When a line in the data below includes "creatures", pick it out and copy it.
[Data section — start]
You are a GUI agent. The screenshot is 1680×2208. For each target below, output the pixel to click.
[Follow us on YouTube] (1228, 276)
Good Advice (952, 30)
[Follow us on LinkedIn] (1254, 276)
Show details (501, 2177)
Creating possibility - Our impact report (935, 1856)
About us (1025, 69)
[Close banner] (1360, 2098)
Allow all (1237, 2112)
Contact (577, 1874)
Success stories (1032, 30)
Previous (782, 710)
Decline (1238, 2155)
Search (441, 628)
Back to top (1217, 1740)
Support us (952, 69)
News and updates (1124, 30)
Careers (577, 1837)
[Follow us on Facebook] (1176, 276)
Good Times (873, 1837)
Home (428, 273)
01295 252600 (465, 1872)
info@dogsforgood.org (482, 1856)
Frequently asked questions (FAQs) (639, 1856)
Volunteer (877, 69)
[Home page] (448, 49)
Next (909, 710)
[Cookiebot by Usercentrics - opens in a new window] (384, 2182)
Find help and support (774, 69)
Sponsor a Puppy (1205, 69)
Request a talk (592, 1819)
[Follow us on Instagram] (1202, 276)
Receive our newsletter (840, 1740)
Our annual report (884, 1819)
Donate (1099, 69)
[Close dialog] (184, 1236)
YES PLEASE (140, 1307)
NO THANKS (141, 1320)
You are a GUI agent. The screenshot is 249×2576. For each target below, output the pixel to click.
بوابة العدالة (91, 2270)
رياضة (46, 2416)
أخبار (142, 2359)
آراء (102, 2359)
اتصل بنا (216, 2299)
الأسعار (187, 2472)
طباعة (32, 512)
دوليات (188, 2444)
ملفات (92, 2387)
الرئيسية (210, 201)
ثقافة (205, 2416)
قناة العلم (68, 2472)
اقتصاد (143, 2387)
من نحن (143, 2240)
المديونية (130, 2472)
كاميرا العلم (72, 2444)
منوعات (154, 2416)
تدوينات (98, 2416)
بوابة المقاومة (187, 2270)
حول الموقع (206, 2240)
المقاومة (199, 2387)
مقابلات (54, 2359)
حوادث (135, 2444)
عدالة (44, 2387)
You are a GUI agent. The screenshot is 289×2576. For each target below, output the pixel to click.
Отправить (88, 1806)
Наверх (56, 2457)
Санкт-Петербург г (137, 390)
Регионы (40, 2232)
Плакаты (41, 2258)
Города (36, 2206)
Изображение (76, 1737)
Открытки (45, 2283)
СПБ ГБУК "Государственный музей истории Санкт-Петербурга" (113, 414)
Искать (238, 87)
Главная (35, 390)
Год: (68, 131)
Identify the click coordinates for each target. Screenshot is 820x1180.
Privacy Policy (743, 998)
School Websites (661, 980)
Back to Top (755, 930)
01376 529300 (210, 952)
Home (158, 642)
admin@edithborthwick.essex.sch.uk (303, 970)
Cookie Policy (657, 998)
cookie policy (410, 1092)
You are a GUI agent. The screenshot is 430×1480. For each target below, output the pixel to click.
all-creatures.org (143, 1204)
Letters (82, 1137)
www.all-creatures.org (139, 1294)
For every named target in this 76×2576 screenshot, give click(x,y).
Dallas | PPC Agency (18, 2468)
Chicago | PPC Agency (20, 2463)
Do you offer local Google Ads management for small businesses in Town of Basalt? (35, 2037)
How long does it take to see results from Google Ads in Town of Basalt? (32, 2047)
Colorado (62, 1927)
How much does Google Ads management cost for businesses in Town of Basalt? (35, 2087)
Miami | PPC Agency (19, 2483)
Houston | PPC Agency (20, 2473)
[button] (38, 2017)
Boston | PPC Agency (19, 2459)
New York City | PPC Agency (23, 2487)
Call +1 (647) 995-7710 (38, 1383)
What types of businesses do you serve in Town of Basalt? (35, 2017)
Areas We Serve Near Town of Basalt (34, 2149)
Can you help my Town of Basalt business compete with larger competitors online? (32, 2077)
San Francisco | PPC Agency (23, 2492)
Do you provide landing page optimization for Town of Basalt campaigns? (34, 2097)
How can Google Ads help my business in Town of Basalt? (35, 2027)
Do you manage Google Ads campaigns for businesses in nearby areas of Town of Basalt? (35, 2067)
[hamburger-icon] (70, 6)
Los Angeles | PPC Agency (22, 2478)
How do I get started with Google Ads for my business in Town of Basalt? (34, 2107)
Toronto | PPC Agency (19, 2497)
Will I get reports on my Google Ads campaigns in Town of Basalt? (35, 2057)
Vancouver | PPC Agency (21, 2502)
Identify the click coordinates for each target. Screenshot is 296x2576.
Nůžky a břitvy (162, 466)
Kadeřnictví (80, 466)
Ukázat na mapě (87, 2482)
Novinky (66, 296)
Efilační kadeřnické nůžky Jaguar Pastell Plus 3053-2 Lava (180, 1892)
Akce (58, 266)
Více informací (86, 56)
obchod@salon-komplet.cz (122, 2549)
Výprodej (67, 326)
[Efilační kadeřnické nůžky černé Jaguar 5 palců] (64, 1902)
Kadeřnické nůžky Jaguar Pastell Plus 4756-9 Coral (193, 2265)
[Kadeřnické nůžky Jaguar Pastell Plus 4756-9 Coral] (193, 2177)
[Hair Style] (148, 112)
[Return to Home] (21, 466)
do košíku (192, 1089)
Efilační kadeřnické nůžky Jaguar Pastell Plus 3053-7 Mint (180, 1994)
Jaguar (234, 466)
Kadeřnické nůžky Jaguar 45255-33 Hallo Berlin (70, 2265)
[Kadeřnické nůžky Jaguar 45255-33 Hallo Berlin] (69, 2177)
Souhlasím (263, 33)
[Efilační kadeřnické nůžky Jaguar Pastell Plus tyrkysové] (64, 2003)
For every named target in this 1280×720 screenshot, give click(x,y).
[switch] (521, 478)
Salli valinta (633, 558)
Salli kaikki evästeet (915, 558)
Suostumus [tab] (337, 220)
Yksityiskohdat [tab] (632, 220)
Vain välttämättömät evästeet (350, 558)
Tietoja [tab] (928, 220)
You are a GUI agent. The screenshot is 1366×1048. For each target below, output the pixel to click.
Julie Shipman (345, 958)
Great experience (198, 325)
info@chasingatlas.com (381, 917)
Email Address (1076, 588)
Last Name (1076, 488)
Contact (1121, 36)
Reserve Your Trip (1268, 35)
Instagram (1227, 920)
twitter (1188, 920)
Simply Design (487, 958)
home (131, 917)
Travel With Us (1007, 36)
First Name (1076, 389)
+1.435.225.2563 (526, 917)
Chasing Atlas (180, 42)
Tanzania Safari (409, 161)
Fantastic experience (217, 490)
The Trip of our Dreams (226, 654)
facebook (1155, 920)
[Data section — finish]
Task result -
all-creatures.org (143, 1204)
www.all-creatures.org (139, 1294)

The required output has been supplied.